Closed liar666 closed 8 years ago
You indeed found a bug. Values were not copied over to the "toField" when they did not change from the replace action. A new importer snapshot release was just made with the fix. Copy the content of the lib folder over to your HTTP Collector install. Make sure you do not have duplicate Jars (keep greatest versions).
Please confirm.
Yes it works! Thanks again for your very quick actions!

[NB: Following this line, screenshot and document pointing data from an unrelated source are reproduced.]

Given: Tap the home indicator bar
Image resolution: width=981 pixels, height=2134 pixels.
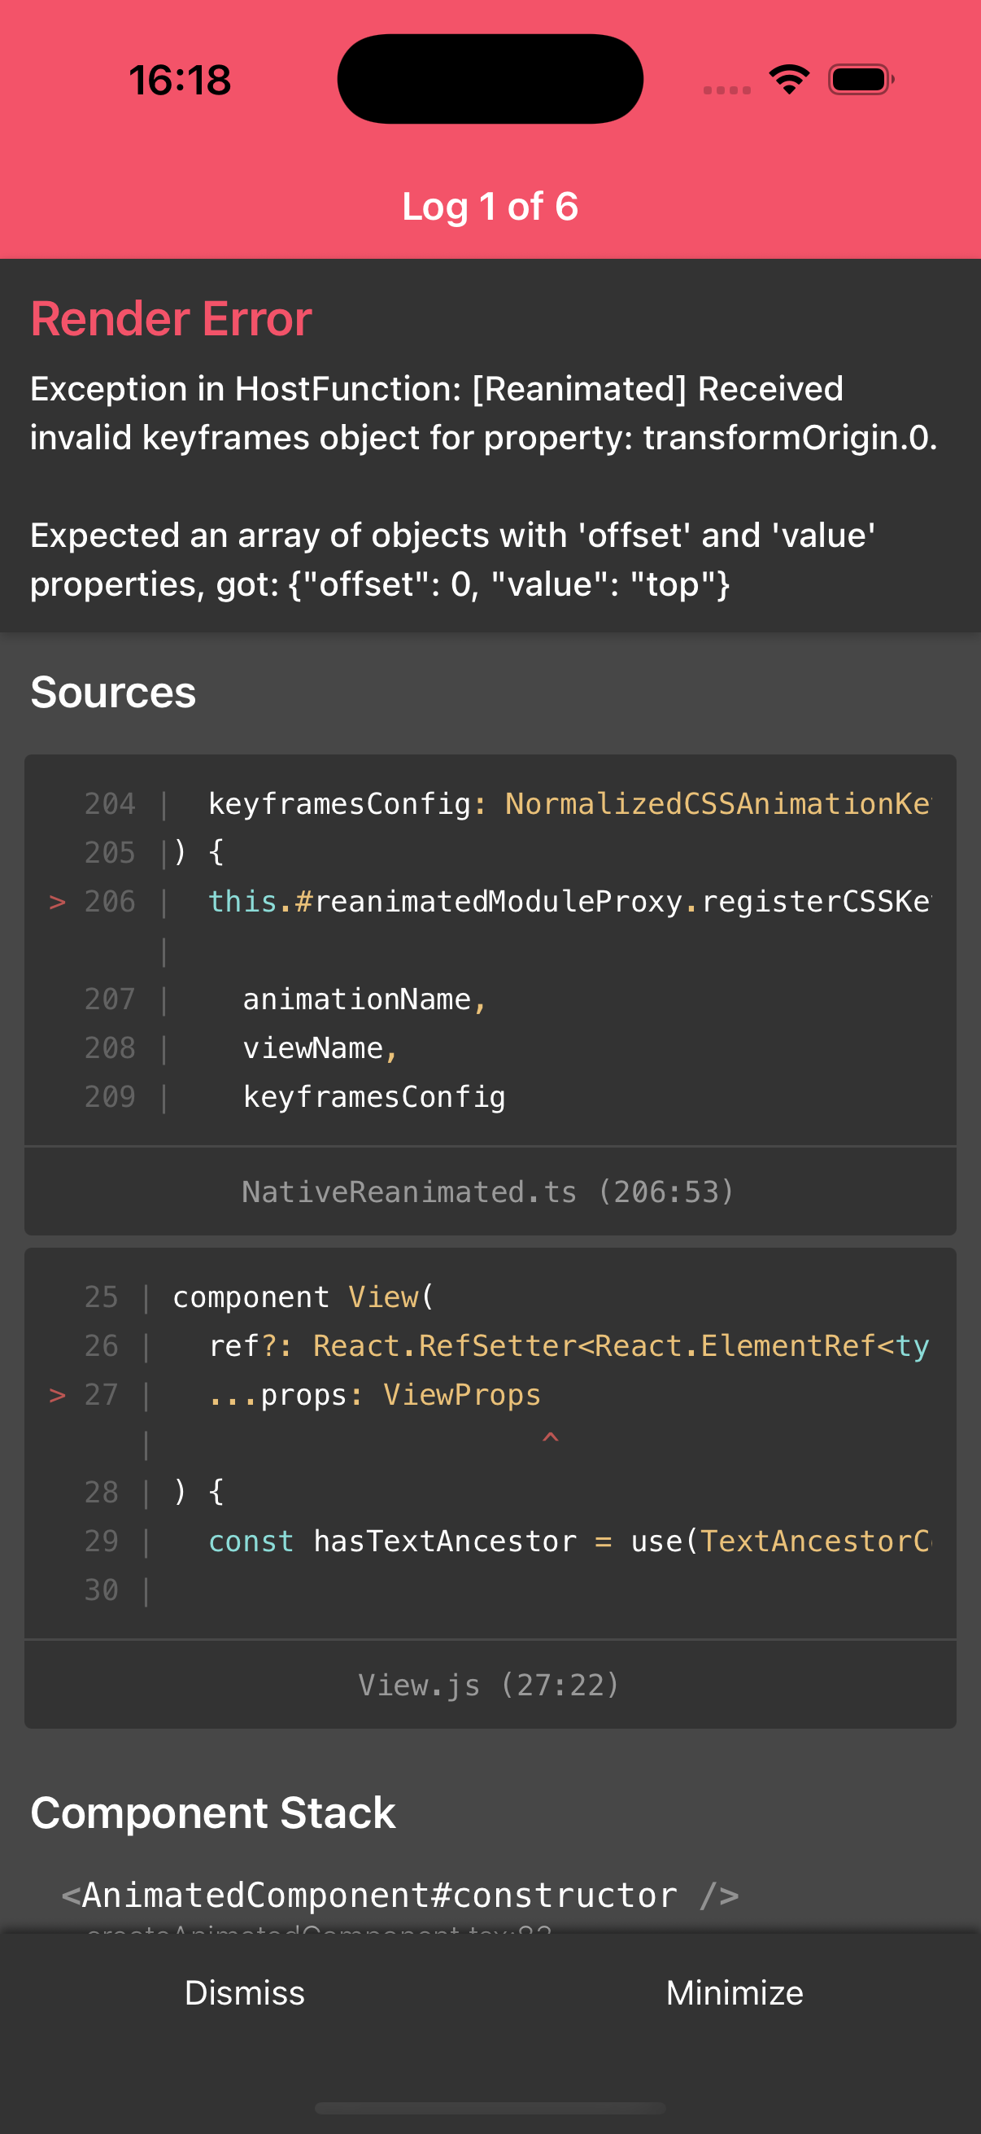Looking at the screenshot, I should pos(490,2107).
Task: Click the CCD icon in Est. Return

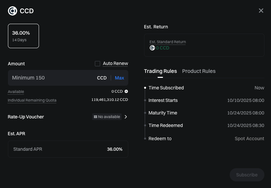Action: pyautogui.click(x=152, y=48)
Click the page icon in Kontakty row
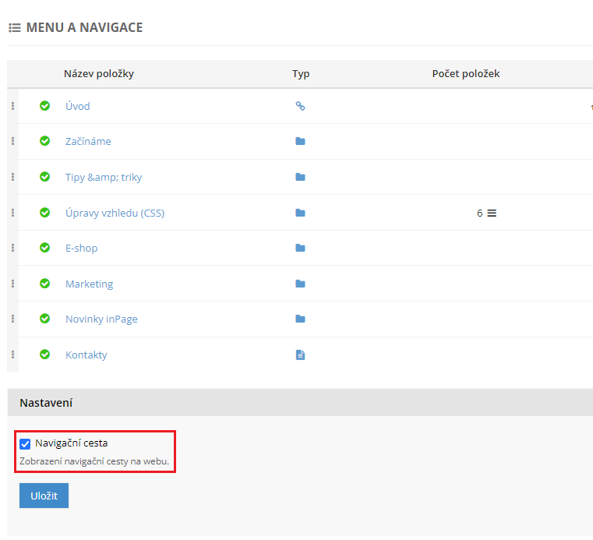The width and height of the screenshot is (593, 540). 300,355
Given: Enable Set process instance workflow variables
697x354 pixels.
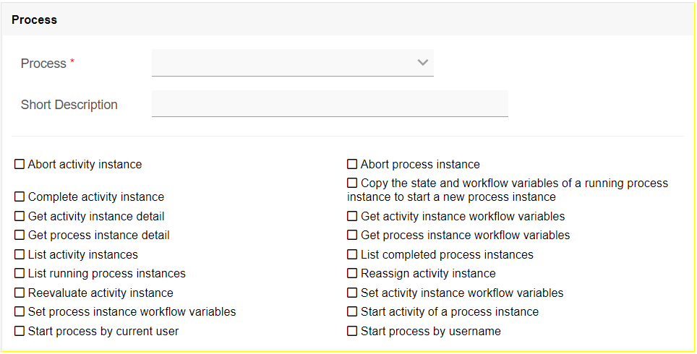Looking at the screenshot, I should (x=20, y=312).
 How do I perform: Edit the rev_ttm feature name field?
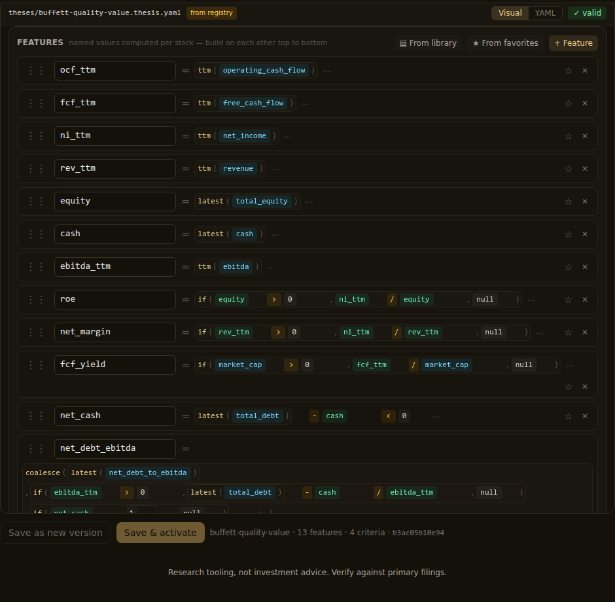coord(115,169)
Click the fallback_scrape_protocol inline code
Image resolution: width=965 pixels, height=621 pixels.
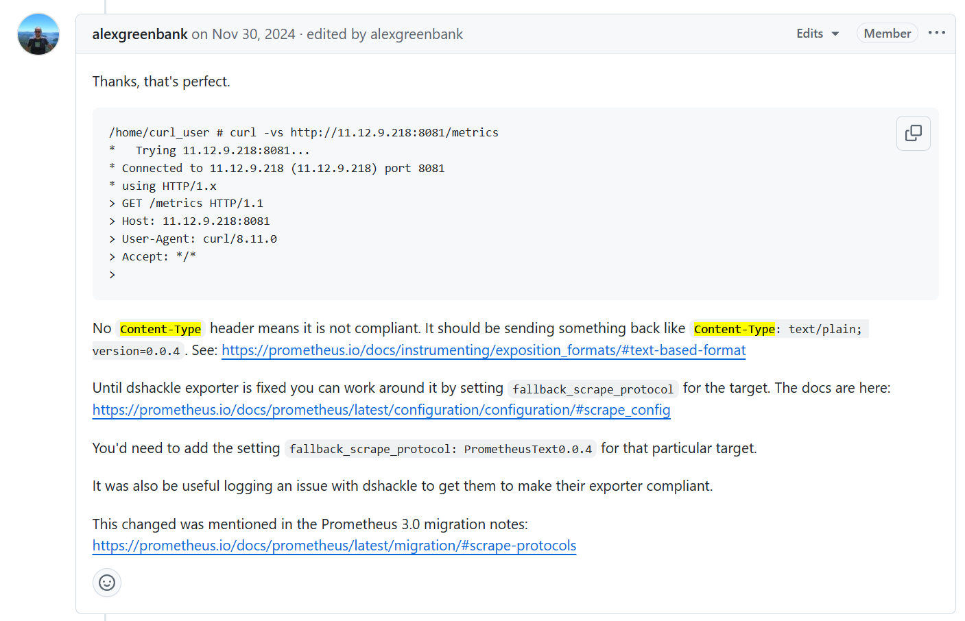[x=593, y=389]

FYI, when moving the libs, I discovered that the httpclient, httpcore and joda-time were more recent in my old norconex-collector than in the fresh norconex-importer :)
Hi,
For a given crawler, I extract/tag a field EXP_NAME+COUNTRY that contains both the name and the country of an author (in the format "firstname other-names lastname [CountryCode]").
Thanks to a ReplaceTagger with a regex, I expected to extract both information in separate fields: EXP_NAME and EXP_COUNTRY.
I've made an (xml) example crawler file here to demonstrate: test_norco.txt
Unfortunately, in the case where the country is not there (no "[]"), the crawler generates a field EXP_COUNTRY with an empty string, but no EXP_NAME field!
What seems strange to me is the the simple Java code attached below works, whereas it implements the same regexes: Test.txt
Am I mistaken somewhere (it's Friday I might have overlooked something :) ) or is there a bug in ReplaceTagger?